** Records to use follows **
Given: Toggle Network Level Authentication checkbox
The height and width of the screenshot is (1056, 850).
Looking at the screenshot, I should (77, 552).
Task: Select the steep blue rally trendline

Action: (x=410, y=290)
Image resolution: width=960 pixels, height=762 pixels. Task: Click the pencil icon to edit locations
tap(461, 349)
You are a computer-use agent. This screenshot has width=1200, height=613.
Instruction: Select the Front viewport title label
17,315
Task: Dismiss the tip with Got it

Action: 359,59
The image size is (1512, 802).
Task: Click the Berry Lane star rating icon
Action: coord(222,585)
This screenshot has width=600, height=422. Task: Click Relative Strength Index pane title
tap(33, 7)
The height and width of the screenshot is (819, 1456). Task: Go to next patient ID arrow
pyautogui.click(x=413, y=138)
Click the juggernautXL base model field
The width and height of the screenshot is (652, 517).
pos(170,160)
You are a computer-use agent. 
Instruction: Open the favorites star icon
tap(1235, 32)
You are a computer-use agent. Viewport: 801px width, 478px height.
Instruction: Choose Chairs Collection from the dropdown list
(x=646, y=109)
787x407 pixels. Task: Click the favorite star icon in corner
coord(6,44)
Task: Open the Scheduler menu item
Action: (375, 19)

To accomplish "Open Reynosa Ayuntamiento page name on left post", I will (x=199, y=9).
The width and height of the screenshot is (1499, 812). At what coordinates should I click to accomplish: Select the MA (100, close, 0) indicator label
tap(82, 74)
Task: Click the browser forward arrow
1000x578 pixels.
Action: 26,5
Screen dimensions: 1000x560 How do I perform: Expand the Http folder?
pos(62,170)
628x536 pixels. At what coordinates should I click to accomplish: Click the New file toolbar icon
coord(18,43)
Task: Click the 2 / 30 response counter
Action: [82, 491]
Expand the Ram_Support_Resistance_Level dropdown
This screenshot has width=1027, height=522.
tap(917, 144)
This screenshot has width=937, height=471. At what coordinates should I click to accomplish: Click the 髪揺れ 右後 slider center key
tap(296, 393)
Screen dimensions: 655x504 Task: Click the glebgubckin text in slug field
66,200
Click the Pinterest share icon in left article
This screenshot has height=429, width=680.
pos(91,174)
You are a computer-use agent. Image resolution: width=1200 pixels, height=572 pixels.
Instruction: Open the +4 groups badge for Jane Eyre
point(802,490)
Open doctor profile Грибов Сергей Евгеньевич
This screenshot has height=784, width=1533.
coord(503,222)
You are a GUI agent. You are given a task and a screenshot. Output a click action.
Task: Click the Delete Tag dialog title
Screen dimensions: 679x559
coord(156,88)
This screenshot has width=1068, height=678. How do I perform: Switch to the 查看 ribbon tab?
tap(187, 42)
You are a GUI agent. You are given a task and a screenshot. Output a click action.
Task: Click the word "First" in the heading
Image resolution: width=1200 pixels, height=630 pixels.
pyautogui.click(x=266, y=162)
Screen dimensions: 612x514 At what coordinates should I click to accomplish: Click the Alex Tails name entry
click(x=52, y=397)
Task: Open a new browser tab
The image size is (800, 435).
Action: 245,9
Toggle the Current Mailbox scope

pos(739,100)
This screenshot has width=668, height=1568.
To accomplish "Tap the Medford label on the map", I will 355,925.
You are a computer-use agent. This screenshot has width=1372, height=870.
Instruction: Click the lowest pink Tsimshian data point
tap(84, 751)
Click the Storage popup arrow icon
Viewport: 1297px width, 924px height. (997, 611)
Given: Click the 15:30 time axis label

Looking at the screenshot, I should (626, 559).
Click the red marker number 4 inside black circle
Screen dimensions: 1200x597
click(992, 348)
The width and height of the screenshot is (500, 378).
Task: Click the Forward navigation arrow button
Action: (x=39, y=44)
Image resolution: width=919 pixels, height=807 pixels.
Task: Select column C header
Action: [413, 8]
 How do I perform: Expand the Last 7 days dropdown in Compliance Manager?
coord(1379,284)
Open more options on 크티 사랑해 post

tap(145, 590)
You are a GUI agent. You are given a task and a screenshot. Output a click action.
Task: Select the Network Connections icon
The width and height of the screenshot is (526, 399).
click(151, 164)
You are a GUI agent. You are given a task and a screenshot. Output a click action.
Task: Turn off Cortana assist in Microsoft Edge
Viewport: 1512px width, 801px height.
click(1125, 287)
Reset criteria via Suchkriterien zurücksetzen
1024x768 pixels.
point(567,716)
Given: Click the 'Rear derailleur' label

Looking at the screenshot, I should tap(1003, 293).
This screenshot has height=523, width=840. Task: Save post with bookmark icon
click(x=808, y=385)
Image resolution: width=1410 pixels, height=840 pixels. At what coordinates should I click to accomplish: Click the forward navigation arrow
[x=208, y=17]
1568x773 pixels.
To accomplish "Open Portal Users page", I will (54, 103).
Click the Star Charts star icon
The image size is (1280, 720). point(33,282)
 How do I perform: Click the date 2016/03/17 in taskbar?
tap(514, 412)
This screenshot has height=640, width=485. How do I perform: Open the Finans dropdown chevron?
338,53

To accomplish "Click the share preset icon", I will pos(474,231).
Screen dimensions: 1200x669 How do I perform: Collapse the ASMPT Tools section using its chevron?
** End of Records to use **
▶ Your instructions: Check each line above for the word "Network" and say how many have it, with nothing else.

▶ Task output: 2